Another thermostat security issue is whether outsiders can view your heat settings, perhaps by hacking the network side of the infrastructure? If someone could see your thermostat was locked at 65F for a few days, they could safely assume you were gone on vacation and rob your house.
A good point. However, houses do not get robbed. Houses get buglarized, people get robbed.
Very few IoT devices have decent security. Worse, many are designed so they “need the cloud” to function, so if you block their internet access at the router, they won’t work. (Think about what that means when the industry shakes out and most of them go belly up.) Bottom line is that IoT devices should function when isolated.
The Register has a great article just on IoT wireless locks that are trivial to defeat. (The Kwikset Kevo lock can be taken apart by a burglar with a screw driver. Duh…)
http://www.theregister.co.uk/2016/08/25/iot_manufacturer_caught_fixing_security_holes/
IS ANY OF THIS GOOD FOR MAC COMPUTERS
Why not just take off the nest and have a backup dumb thermostat available?
so easy to fix.
So what happens if you simply cut the wires, remove the thermostat and install a new one?
I thought Webroot was working on a Ransomeware update for our products?
Hello Richard,
Our Threat Team is constantly tracking new Ransomware infections every day to ensure that your files are protected.
https://community.webroot.com/t5/Webroot-SecureAnywhere-Antivirus/How-does-Webroot-stop-ransomware/td-p/256844
I will say the absolute #1 way you can prevent any damage from these types is Backups, Backups, Backups.
http://www.pcworld.com/article/3056907/security/how-to-stop-ransomware-backup-can-protect-you-but-only-if-you-do-it-right.html
Warm Regards,
Josh P.
Webroot Community Support
They need to work harder faster, and longer, if that Is what they are working on. I have that program and have been ransomwared twice in the last 3 months. I have gotten an anti ransomware program, and anti exploit program, and another malware program since the last hack. Maybe I won’t be such a sitting duck. But one never knows
This article is in regards to thermostats but my concern is wireless printers. Several times this past month I have turned my printer off only to find it turned back on.

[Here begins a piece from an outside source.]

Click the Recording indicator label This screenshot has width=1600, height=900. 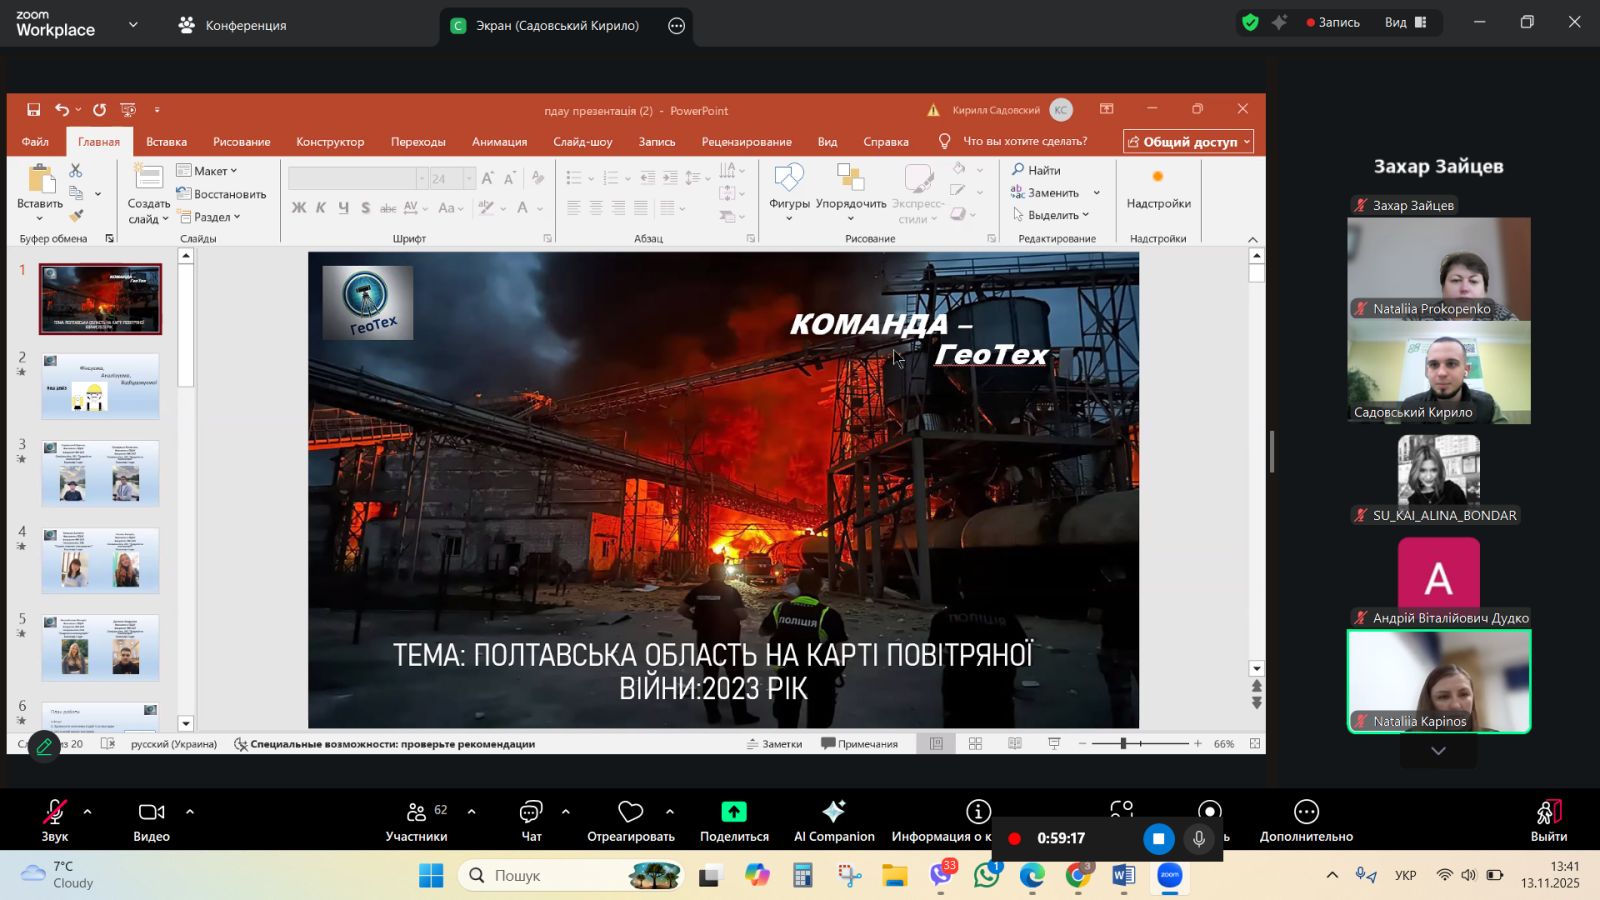point(1333,22)
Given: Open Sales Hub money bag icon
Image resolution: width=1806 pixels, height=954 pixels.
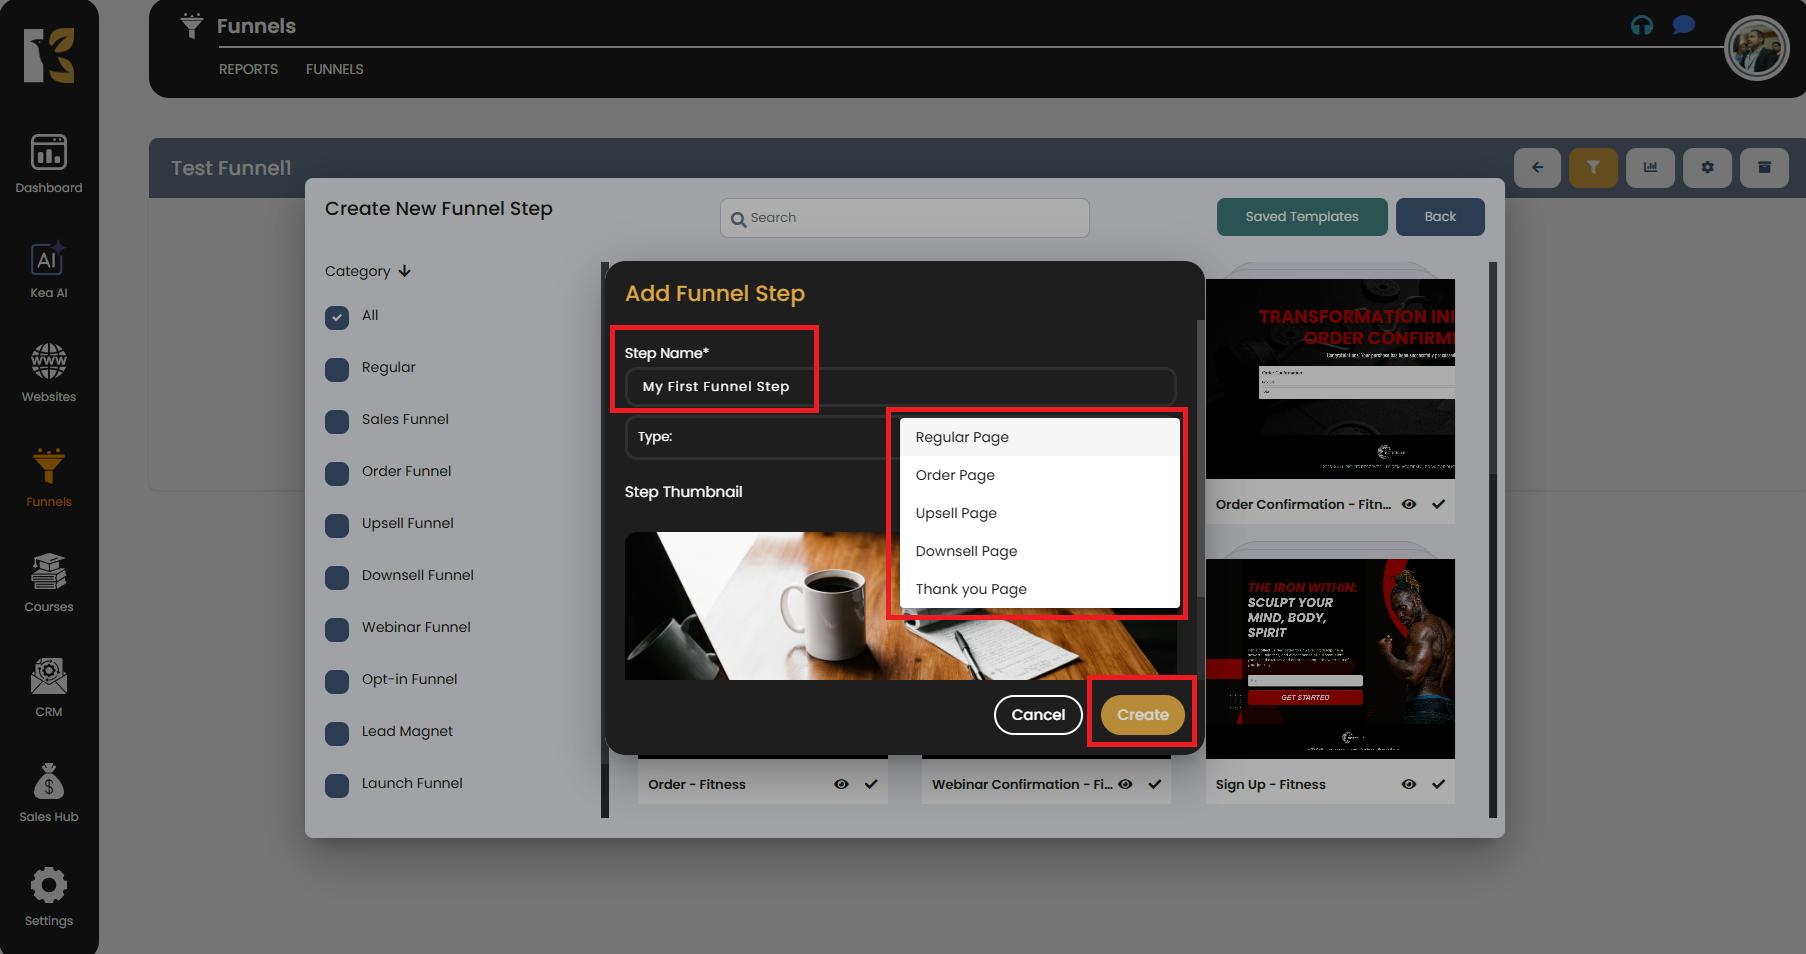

So finally I had my husband turn the printer off and then unplug it from the wall. That cured the turning off and back on until he plugged the printer back in. Then this past week, while uploading documents and graphics to my website, ftp, I had no control over the scroll bar. It was going haywire. So I turned my computer off and let it set off for a few minutes and turned it back on, changed the passwords and things worked fine. Feedback please. Thanks for these articles. I read all of them.
Some really good reasons why we should never computerize our homes, thermostats, ovens, a/c units, or refrigerators. We think ransomware./hacking/cybercrime is bad now? Wait until criminals can lock us out of our own homes. Just what America needs!
Rip the dam thing off the wall! There are plenty of thermostats around that are no on line> and you have to ask DO I REALY NEED IT? For whay so i can set it on my phone :Sirously!
Get a new thermostat preferably of a different make.
wow, So glad we have sweaters and a fireplace when it is cold; we open windows when it is hot, we are lucky the way. With all this automation it won’t be long before someone steals a car remotely. Thanks, everyone, for thee posts.